2009 Portland GSA Annual Meeting (18-21 October 2009)

Paper No. 15
Presentation Time: 9:00 AM-6:00 PM

EXCEPTIONALLY PRESERVED HYDROZOANS (CHONDROPHORINES) FROM THE LOWER PERMIAN ROBLEDO MOUNTAINS FORMATION OF SOUTH-CENTRAL NEW MEXICO


LERNER, Allan J., New Mexico Museum of Natural History, 1801 Mountain Road N.W, Albuquerque, NM 87104, LUCAS, Spencer G., New Mexico Museum of Natural History and Science, 1801 Mountain Road N.W, Albuquerque, NM 87104 and KRAINER, Karl, Institute of Geology & Paleontology, Univ of Innsbruck, Innsbruck, Austria, hanallaine@aol.com

We report here an unusual occurrence of hydrozoan chondrophorine fossils from two localities within the Lower Permian (Wolfcampian) Robledo Mountains Formation in the Robledo Mountains, Doña Ana County, south-central New Mexico. These localities are in siliclastic red-bed tidal flat facies associated with the Hueco seaway. Specimens from the first locality consist of numerous medusae and fewer hydroids. These are preserved on mud-draped sandstone slabs as circular, positive hyporelief impressions seen in oral aspect. Diameters range from 2 to 13 mm. Several medusae show soft-bodied, subumbrella anatomy including velum, oral arms and capitate tentacles. One well-preserved hydroid shows a central, cone-shaped manubrium surrounded by spindle-shaped gastrogonozooids and numerous tentacular dactylozooids. The exceptional preservation of soft-bodied anatomy and the overlap of many specimens precludes their being sedimentary pseudofossils (“scratch circles”), misidentification of which has clouded the chondrophorine fossil record. The second locality extends over an outcrop area of tens of meters and yields a large number of less well-preserved specimens.
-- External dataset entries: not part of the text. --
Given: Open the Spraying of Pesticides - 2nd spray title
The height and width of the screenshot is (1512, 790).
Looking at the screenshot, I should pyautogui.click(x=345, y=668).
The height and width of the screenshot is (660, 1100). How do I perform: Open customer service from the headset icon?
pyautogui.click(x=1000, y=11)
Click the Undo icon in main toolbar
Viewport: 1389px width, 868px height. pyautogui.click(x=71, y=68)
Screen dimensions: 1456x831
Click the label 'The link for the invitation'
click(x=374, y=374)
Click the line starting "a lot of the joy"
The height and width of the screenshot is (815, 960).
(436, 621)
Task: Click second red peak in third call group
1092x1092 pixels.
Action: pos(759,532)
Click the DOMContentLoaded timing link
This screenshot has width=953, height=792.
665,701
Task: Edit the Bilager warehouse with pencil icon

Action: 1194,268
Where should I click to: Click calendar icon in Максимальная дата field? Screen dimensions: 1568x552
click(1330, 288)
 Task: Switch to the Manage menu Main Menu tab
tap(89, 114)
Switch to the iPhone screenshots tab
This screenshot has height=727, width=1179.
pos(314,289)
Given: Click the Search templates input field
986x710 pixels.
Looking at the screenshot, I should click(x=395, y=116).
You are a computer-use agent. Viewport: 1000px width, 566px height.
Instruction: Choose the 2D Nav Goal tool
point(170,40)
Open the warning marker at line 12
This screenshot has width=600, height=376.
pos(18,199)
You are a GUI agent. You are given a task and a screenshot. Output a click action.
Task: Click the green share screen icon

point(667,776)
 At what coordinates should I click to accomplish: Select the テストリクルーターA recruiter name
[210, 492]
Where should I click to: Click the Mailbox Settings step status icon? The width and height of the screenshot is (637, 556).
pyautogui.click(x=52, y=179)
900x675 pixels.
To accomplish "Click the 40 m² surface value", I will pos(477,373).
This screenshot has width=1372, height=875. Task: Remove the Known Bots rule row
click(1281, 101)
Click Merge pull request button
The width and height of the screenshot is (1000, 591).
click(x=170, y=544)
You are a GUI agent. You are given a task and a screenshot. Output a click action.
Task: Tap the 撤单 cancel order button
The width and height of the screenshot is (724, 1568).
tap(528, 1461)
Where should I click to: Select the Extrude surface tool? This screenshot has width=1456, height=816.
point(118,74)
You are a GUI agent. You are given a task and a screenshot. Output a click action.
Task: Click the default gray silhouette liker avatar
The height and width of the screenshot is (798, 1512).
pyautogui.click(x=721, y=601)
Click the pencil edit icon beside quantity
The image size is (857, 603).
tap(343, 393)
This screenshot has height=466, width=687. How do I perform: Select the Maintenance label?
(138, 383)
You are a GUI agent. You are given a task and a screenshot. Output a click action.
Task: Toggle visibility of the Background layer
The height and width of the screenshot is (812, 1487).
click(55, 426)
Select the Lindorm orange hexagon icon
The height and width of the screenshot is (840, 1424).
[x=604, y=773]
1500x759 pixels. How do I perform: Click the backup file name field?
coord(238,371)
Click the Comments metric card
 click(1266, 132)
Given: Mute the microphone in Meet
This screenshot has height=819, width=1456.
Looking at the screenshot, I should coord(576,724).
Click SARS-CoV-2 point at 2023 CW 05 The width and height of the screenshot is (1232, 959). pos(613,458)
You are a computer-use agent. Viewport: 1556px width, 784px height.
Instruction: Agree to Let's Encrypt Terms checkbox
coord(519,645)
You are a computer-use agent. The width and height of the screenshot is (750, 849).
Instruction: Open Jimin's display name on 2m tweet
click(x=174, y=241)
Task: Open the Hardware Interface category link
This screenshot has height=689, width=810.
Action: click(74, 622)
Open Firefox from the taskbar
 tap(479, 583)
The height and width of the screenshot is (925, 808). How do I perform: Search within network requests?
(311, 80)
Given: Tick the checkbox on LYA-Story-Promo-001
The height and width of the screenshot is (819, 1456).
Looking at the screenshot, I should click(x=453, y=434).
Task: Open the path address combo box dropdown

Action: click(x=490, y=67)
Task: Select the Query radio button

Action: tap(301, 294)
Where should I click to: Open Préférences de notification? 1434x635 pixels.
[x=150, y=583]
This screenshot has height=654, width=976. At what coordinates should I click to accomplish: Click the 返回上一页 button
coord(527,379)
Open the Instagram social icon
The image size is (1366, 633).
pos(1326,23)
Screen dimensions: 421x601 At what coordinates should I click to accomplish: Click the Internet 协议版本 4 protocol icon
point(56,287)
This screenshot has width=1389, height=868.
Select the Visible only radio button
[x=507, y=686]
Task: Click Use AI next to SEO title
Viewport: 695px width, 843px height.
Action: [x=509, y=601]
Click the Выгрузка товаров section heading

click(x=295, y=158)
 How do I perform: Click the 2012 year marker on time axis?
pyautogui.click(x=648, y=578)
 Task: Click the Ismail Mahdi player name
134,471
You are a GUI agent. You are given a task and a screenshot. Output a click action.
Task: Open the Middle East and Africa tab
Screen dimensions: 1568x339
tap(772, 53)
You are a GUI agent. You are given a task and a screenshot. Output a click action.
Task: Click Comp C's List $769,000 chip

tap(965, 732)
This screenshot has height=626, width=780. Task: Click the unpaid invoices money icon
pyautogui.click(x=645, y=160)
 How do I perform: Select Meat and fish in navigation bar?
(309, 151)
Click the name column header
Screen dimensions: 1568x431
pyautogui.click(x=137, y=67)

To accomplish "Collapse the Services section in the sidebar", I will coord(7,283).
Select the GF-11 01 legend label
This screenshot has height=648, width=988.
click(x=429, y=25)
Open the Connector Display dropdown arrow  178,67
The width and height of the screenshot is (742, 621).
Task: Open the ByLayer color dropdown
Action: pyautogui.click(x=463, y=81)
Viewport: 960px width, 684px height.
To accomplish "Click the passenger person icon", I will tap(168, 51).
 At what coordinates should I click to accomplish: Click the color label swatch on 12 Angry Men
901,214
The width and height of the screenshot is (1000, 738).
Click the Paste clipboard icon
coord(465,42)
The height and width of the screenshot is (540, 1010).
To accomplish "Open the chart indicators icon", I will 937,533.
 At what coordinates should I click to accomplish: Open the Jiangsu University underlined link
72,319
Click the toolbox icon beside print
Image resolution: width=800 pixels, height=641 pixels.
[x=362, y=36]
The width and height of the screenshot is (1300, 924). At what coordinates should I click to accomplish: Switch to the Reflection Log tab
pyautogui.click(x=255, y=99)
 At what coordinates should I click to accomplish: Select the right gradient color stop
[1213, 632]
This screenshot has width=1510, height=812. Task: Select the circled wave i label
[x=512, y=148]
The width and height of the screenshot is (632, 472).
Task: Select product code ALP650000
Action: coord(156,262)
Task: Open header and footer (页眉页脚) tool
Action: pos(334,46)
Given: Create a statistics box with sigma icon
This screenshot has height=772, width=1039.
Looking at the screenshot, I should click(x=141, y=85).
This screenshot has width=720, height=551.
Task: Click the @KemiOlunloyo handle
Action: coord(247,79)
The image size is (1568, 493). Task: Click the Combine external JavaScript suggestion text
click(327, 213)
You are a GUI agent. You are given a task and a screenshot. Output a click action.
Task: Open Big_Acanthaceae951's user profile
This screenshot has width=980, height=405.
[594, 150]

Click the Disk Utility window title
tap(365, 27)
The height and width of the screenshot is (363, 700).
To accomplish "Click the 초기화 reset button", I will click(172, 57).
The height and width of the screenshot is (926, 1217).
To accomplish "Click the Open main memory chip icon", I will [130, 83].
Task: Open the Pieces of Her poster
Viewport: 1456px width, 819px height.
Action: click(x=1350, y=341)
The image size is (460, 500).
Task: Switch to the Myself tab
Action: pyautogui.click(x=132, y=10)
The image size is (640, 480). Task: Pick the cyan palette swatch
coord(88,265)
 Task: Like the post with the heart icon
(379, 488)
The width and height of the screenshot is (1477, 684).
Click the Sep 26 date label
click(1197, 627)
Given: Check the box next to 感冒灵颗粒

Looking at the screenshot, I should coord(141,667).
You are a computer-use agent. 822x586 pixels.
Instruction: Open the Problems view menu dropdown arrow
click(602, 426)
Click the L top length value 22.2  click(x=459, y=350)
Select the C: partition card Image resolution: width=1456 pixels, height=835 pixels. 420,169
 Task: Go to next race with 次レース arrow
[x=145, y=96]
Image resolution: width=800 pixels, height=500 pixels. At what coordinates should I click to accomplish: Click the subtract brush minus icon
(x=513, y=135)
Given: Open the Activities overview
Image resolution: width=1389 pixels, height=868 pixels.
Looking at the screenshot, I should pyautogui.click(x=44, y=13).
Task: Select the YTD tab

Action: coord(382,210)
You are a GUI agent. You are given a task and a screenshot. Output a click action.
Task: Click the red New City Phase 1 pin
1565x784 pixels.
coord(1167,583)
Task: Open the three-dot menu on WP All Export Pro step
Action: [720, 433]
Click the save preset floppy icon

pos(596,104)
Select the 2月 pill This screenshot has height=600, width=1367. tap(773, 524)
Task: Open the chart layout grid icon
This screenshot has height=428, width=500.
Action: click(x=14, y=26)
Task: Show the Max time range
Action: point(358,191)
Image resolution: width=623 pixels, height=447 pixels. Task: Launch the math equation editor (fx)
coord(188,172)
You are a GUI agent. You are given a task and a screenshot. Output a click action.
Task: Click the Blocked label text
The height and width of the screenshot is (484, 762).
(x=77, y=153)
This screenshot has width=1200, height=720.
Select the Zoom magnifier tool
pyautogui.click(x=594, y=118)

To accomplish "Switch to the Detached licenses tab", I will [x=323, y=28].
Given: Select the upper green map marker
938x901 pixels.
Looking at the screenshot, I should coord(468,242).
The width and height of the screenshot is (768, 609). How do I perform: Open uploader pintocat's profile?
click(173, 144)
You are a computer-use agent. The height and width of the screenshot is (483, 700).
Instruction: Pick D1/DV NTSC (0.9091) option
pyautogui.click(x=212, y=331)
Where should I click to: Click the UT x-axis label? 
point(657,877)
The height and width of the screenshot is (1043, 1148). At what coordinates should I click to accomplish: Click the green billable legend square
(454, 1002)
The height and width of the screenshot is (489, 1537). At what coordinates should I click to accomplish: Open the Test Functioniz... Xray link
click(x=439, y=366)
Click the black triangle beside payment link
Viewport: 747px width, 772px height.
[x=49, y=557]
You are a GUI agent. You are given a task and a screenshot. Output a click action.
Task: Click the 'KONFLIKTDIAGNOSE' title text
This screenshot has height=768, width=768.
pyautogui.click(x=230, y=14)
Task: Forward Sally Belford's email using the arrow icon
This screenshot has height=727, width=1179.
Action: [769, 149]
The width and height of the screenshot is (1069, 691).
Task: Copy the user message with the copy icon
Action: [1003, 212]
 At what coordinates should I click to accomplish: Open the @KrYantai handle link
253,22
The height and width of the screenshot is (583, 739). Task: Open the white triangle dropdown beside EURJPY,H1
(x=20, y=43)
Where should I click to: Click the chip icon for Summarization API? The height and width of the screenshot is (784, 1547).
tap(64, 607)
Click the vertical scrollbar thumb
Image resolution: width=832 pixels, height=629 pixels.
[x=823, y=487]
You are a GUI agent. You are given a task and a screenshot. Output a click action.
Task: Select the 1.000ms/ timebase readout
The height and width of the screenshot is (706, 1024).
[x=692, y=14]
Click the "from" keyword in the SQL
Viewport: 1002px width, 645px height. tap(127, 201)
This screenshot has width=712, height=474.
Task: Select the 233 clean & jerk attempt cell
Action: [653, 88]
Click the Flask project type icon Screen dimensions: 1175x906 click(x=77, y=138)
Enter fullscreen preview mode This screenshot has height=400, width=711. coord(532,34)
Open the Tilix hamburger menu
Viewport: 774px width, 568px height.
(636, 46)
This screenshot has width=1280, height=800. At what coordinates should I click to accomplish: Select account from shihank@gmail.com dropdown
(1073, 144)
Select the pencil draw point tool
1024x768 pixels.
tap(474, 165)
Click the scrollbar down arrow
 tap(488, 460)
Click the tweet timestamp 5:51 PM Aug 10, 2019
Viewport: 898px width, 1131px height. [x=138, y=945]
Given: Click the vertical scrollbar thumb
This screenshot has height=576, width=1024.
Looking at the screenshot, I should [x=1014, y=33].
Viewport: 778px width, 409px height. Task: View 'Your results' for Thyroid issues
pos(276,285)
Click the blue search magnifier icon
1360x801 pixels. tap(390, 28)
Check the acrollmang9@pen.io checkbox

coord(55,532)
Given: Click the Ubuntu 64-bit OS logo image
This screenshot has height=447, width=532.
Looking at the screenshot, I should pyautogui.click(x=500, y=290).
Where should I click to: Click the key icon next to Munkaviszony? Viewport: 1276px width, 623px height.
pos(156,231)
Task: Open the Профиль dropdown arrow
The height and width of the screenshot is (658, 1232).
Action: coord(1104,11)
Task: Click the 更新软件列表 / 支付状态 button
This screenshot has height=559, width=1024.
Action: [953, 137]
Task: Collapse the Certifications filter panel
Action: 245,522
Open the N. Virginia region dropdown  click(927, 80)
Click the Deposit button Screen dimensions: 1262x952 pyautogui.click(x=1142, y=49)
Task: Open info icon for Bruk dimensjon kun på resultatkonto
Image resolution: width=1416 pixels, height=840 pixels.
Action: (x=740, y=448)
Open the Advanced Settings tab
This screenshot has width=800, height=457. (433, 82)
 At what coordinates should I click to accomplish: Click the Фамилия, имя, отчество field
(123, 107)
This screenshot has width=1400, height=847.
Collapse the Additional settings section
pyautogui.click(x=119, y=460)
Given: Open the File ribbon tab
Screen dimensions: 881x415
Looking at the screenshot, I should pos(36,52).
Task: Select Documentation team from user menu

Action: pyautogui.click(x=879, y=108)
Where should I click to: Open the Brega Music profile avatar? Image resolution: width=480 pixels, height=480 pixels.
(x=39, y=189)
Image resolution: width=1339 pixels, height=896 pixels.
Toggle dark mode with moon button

These consist of similar discoidal impressions, some of which display concentric ornamentation that we interpret as representing pneumatophores.

The Robledo occurrence likely represents a Lagerstätte deposit recording a mass stranding of chondrophorines along an Early Permian coastal tidal flat. Cnidarian mass strandings are commonplace today but are rare in the fossil record. This is the first report of chondrophorine fossils from the Permian.